Ignoring these facts, the House’s recent use of the GI Bill as a piggy bank to fund other veterans programs is of great concern to IAVA. While there are initiatives in the omnibus legislation that we have supported, a 50 percent reduction in the housing allowance for veterans’ children who will receive transferred GI Bill benefits is a breach in trust. Congress must Defend the Promise.
IAVA encourages your committees to find alternative funding sources. If not, we will continue to oppose the bill.
Finally, Congress must close the 90/10 loophole that reward for-profit colleges who intentionally that intentionally target veterans.
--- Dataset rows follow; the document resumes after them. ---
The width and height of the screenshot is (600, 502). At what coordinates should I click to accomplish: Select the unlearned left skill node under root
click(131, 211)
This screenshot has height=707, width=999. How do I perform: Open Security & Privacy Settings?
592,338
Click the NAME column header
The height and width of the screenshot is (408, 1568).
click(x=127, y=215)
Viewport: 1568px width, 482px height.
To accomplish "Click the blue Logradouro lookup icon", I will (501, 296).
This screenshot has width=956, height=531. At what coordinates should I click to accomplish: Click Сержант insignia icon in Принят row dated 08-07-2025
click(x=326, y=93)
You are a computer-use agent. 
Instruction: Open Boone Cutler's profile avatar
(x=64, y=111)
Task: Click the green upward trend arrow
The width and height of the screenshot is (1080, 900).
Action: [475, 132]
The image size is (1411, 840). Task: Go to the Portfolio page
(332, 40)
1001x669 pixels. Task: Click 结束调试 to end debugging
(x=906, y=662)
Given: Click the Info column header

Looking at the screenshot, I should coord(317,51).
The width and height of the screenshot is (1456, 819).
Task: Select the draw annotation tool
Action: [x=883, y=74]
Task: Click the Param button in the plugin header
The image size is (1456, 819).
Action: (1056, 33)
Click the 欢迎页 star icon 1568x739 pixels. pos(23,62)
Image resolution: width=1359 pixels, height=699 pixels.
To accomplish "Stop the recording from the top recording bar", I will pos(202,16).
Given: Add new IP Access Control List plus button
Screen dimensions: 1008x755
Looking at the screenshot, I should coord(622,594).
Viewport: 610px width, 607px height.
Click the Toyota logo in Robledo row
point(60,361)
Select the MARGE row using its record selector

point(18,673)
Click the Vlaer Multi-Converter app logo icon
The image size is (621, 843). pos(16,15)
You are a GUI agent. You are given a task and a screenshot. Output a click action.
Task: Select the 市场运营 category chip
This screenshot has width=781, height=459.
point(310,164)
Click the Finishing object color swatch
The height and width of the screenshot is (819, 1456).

While not every school is a bad actor, and closing the 90/10 loophole is not the only solution, it is a significant step Congress should take to improve education outcomes for veterans.
Chairman Miller, I would like to take this opportunity to thank you for your years of service as Chairman of the House Veterans Affairs Committee and to our nation. You embody the term, “public servant” your leadership will be missed by the nation’s 23 million veterans.
I’d like to leave you with this thought. Veterans are not a charity, we are an investment and should be empowered. Given the challenges of legislating in an election year, Congress must stay focused on continuing that investment.
Thank you again for the opportunity to share IAVA’s priorities with you here today. We look forward to working with each of you in the critical months ahead and I look forward to answering any questions you may have.